After canceling exams last year, IB eases requirements for full diploma candidates

IB teachers, students react to changes


Image used with permission from Anika Madan.

Then-junior Ella Eseigbe (center) cuts paper during a classroom simulation of a tent-making company in her IB Economics Higher Level 1 class last November. The class’ corresponding exam is just one of the many assessments that IB is modifying for the 2020-21 school year.

Tyler Pak, Editor-in-Chief

To mitigate the educational challenges brought about by the coronavirus pandemic, the International Baccalaureate [IB] program has modified its curriculum and exams, which many SH students believe will ease their ability to pass their exams in May 2021. 

I feel [the changes] are mostly adequate,” IB coordinator Brian Wall said. “I feel that some subjects needed more modification or reduction in material … and in other cases I think just the right amount of modification was made.”

Wall sent an email to SH students and teachers in the IB program on Aug. 15 with a PDF from IB outlining the “learning, teaching and assessment” changes. 

In the PDF, IB divided the amendments into six different sections: language and literature, language acquisition, individuals and societies, sciences, mathematics and the arts. 

Wall, who also teaches IB Visual Arts, said the updated curriculum reduced the number of work his students must submit for their exhibition — in previous years, the range was eight to eleven, this year it’s seven to ten — and the number of art mediums his students must employ for the Process Portfolio, which is a project designed to showcase the student’s artistic experimentation and development.

“These are both reductions, and while the students didn’t really break out in cheers, I’m pretty sure they are not complaining about a lighter load of work,” Wall said. 

Additionally, IB English Higher Level [HL] teacher Teresa McCarty said that the IB exam, which all 32 IB seniors will take in May of 2021, now only includes one essay instead of two.
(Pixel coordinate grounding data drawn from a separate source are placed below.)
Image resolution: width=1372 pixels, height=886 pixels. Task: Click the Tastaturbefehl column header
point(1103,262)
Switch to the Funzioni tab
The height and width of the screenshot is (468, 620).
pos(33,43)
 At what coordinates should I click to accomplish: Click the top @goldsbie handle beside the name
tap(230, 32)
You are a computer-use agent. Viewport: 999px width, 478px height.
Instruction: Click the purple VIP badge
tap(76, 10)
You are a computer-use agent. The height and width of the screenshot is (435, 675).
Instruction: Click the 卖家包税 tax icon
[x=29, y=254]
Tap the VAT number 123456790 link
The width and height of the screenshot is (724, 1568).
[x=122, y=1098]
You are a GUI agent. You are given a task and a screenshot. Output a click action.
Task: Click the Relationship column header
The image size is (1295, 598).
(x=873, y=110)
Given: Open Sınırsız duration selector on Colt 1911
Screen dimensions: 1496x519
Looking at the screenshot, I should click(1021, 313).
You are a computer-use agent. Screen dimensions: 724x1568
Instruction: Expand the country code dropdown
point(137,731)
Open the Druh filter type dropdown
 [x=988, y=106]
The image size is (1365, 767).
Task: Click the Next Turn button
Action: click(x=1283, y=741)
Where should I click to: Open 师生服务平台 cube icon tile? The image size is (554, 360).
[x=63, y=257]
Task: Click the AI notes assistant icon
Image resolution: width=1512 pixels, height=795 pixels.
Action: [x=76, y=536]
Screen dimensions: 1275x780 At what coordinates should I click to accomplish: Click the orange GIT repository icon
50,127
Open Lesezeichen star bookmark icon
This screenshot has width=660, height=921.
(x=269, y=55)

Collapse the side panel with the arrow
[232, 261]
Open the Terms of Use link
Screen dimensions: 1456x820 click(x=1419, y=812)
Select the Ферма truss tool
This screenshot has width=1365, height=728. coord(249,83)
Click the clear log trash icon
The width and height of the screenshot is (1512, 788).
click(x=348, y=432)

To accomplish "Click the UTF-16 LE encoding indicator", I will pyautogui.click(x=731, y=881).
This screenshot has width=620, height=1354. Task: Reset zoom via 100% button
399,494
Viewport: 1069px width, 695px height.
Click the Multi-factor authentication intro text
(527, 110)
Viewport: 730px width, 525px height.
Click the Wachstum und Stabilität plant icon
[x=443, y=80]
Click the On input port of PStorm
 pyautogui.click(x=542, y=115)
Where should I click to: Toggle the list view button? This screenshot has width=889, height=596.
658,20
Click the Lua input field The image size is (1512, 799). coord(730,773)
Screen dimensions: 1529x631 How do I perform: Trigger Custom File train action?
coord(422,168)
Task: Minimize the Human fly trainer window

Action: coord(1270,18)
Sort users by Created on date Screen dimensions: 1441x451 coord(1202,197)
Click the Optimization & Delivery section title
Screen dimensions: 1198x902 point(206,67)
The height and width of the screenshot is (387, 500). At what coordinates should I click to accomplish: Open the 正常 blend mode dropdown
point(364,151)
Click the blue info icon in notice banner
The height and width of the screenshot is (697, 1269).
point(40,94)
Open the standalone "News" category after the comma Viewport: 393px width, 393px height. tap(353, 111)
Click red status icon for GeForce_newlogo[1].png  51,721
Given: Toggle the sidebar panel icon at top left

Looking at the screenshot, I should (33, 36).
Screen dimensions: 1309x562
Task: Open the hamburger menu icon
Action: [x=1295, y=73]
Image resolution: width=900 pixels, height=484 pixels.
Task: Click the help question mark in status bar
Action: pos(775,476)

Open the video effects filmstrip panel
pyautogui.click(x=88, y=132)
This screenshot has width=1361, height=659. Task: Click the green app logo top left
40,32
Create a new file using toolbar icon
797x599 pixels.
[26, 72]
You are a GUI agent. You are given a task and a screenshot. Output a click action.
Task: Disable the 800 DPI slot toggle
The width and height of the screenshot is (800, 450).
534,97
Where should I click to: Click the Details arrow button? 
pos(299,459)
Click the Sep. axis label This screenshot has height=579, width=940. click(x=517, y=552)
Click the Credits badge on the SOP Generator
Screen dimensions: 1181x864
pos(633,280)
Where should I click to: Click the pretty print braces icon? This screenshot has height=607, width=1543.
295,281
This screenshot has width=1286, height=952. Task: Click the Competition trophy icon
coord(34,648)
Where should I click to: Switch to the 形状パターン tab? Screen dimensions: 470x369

However, other than the class’ reading schedule, she does not plan on making any modifications to her teaching plans. 

“IB’s doing a great job adapting,” McCarty said. “They made some good decisions last year, and I like that they’re changing the test to help students. I think my IB students will do extremely well on their test.”

IB council president senior Anika Madan, who plans to take the IB Art HL, History of the Americas HL, English HL and Spanish Standard Level [SL] exams in May 2021, said she doesn’t mind any of the changes. 

“The changes mean that at the end of the year, I have more study time to distribute between each test, which will be advantageous,” said Madan, who was supposed to take the IB Math SL and Biology SL tests last school year before IB canceled all April and May exams. “I’m also just thankful that they’re being so lenient this year and recognizing the struggle of taking certain tests given our situation.”

Junior Max Lopez, who is taking the IB Math SL and Spanish SL exams, said he wasn’t familiar with the new IB curriculum, but thought it would help his classmates. 

“With what I’ve observed, I like that it was simplified,” said Lopez, referring to the IB Spanish SL exam. “I think it’ll be easier since people who learn [a new language] can get startled by the verbal and listening comprehension since [the speakers] speak fast or with thick accents.”

The IB program has created a COVID-19 updates page on their website in which it will notify the IB community if there are any additional changes. 

“We understand that the situation for many is very difficult at present and wish to offer our empathy and support during this time,” according to a statement on IB’s coronavirus updates page.